Cosatu to charge those fingered in corruption

Cosatu general secretary Bheki Ntshalintshali has slated government plans to use the internet for background checks on candidates seeking public service employment. /SANDILE NDLOVU
Cosatu general secretary Bheki Ntshalintshali has slated government plans to use the internet for background checks on candidates seeking public service employment. /SANDILE NDLOVU

Cosatu will be establishing a legal team that would be monitoring what transpires in the ongoing three commissions of inquiry with the intention of opening criminal cases against those implicated in wrongdoing.

The labour federation said the move was prompted by what it described as a lack of political will and urgency to investigate and prosecute private-sector corruption.

"The setting up of a legal team is to observe and determine where there is evidence that we can lay charges and if we take the matter forward, there is a prospect of succeeding," said Cosatu's general secretary Bheki Ntshalintshali.

He was addressing the media yesterday after the party's three-day central executive committee meeting in Johannesburg.

He said the private sector was also responsible for the economic mess that the country finds itself in.

Ntshalintshali claimed that in the past, the federation had laid charges against individuals in Gauteng and didn't succeed as a result of not having a strong case against those alleged perpetrators.

"Unless we have legal people behind it who have authority to follow it up and understand the state of the investigation and the cases, it's likely that your docket can easily disappear," said Ntshalintshali.

Flanked by the party's top leadership, Ntshalintshali said nobody among the alliance partners would be given special treatment if they are fingered in wrongdoing.

"We don't have allies in crime, we don't look at what position you hold. Whether there's a case that an office bearer of the union has committed some crime, we will not say we should therefore turn a blind eye," he said.

Cosatu lambasted the department of public service and administration's decision to use online tools as an additional means of checking potential employees' backgrounds and references. The federation said the move was akin to apartheid tactics used to spy on workers.

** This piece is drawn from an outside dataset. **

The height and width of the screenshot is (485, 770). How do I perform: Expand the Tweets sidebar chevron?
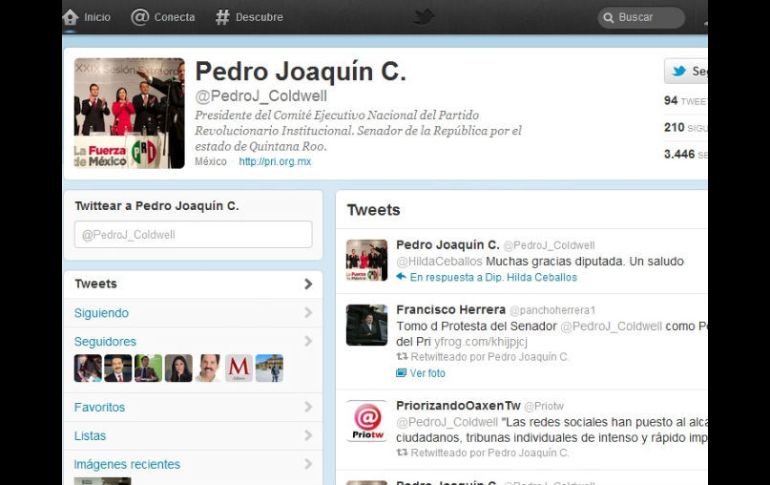click(308, 284)
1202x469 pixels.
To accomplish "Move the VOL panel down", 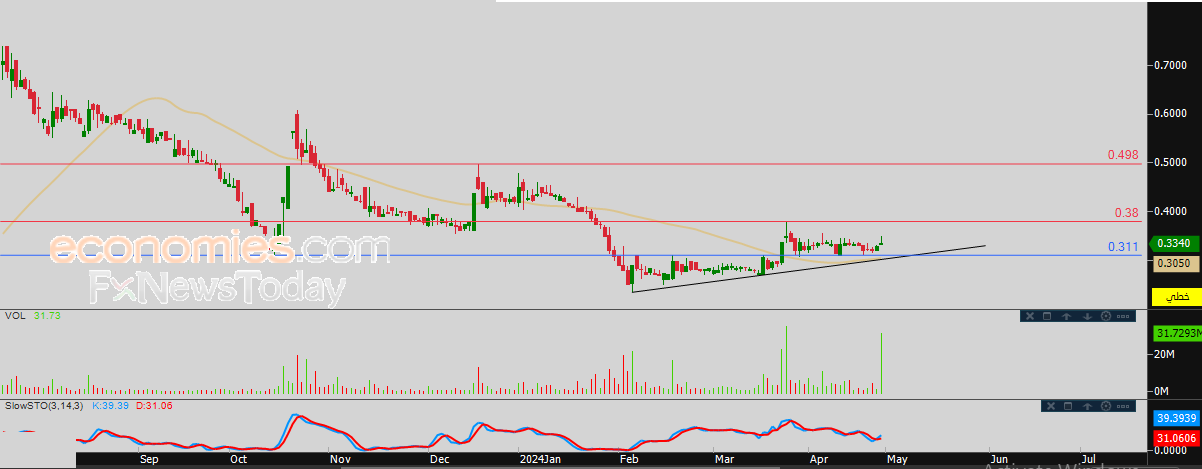I will 1087,316.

"It is totally unacceptable to have a government's surveillance programme that is meant to intimidate and punish employees and potential employees for their views.

"A free society is a society that allows people to say what they think and [express] dissent without fearing victimisation by government."

Earlier this month, public services minister Ayanda Dlodlo issued a circular encouraging the use of the internet as an additional platform for reference checks on candidates looking for employment in the public service.